Depends. In many cases of antibiotic resistance, the actual "resistance" is a matter of degrees. For example, Penicillin interrupts the cell walls of bacteria, so in Gram negative bacteria it is only active in the periplasm. Some forms of Penicillin resistance work by metabolizing the Penicillin before it can do its thing. Other forms work by simply pumping the Penicillin out of the periplasm. The former mechanism requires a specific enzymatic activity. The later usually just requires tuning the pre-existing pumps that maintain the environment of the periplasm to be more specific to Penicillin or pump faster over all. In fact, most "multidrug resistance" genes are simply pumps that can exclude drugs from the insides of bacteria in general.

But really, this is just the shortest of short answers. If you want to know more about how these things can evolve, you should read about Richard Lenski's long-term experiments: http://en.wikipedia.org/wiki/E._coli_long-term_evolution_exp...


Something similar to this is done with bacteria and other life forms for all kinds of reasons. It's called directed evolution, where you take a strain of bacteria with a certain property (say aerobic nitrogen fixation at 65 Centigrade) and try to force that property to evolve (say force the aforementioned aerobic fixation to work at STP).

It's a very understood method but it's really difficult to develop proper methodology since almost every experiment will be different. The success percentage is also relatively low and is like playing the lottery (literally, you never know if the evolution is even physically possible or it might be so statistically rare that you'd need millions of parallel cultures).


It would depend on what sort of pollutant you are talking about. Many antibiotics act in subtle and complex ways because they need to be able to damage bacteria without damaging the human. Effective, evolving resistance is just a small "fix" for the bacteria.

However, some kinds of things like strong detergents, high temperatures, and so on qould require too much change to protect against so the bacteria can't evolve resistance to it. (sure, there are bacteria out there that might better resist these extreme conditions but you won't easily be able to evolve any bacteria you want to do the same)


Sure it could probably evolve resistance, it would just take much more time, and in an environment that constantly maintains a reasonable amount of selection pressure, increasing it as they evolve. Humans could assist the process by "island hopping". Like trying to select for ones that produce a certain chemical, then another chemical that requires that, step by step. As opposed to hoping they get a mutation that lets them produce a complex chemical by random chance.

It would still take a while, but bacteria have very short generations and can support huge populations, so it's far, far easier for them to evolve than anything else.


What you are suggesting seems awefully hard to do though. Its pobably easier to just get a ready-made gene from some other bacteria and insert it into the bacteria you care about.

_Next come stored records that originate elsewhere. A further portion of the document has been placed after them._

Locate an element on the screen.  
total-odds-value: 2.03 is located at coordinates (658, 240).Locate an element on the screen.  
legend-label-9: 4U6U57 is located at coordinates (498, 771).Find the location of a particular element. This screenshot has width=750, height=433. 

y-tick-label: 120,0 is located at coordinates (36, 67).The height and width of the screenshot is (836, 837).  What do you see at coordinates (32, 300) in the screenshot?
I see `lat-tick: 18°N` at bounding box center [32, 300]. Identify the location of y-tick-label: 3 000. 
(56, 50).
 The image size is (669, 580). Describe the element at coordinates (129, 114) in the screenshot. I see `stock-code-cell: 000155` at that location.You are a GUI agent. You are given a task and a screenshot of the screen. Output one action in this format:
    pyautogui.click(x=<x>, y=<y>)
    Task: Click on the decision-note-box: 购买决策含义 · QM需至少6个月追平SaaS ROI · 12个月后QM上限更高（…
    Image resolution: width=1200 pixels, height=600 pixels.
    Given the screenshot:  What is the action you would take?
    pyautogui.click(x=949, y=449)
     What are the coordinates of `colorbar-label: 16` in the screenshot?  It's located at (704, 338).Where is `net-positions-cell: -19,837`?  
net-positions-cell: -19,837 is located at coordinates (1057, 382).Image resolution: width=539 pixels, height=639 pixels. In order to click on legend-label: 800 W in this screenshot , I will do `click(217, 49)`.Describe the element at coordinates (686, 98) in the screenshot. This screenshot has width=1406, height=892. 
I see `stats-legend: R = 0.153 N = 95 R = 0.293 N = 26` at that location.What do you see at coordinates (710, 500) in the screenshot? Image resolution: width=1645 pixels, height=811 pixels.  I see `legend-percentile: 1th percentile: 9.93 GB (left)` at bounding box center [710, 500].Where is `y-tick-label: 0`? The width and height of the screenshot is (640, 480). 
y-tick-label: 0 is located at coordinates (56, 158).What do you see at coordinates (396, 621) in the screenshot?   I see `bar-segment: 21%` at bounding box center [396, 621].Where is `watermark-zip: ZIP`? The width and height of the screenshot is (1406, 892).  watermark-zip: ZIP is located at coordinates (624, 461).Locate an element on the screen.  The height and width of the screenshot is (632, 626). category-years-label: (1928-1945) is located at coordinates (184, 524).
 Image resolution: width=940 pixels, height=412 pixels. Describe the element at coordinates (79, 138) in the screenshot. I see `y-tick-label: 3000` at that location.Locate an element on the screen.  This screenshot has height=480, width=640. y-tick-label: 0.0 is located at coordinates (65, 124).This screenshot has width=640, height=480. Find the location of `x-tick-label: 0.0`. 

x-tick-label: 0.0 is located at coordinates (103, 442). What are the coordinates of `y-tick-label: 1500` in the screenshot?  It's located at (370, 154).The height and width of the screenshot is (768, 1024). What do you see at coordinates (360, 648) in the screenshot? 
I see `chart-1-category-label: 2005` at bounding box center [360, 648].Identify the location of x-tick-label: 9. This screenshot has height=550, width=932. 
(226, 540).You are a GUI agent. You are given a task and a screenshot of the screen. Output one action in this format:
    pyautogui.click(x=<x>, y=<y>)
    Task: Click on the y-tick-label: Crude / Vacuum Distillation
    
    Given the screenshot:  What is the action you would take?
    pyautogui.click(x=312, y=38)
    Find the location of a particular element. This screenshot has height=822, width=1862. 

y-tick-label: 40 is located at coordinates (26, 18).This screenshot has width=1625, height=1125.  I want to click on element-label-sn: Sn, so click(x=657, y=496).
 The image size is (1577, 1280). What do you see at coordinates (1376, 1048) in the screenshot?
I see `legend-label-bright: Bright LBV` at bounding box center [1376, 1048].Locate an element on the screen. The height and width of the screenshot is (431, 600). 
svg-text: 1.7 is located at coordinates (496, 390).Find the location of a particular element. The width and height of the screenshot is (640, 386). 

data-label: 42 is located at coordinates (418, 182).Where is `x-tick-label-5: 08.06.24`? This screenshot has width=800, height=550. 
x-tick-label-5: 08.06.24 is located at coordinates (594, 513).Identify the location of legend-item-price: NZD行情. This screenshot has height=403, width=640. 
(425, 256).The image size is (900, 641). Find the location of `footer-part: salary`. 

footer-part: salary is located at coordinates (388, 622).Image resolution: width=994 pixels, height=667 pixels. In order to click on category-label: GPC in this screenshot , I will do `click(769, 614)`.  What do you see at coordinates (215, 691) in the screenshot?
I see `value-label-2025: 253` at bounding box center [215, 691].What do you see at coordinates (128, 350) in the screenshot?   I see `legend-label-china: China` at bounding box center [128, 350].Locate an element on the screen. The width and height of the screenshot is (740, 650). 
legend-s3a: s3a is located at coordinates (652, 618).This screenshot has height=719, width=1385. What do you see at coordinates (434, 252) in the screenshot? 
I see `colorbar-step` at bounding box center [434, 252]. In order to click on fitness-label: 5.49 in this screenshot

That only works if such a gene exists already though.


This is definitely being studied. Here's one such grant by the EPA:

http://cfpub.epa.gov/ncer_abstracts/index.cfm/fuseaction/dis...


That's the principle behind selective breeding.

It and genetic engineering are pretty much exactly how such traits are developed.


That was easily one of the best bits of video I've seen in a long time. That explains a lot of science really well. Thank you!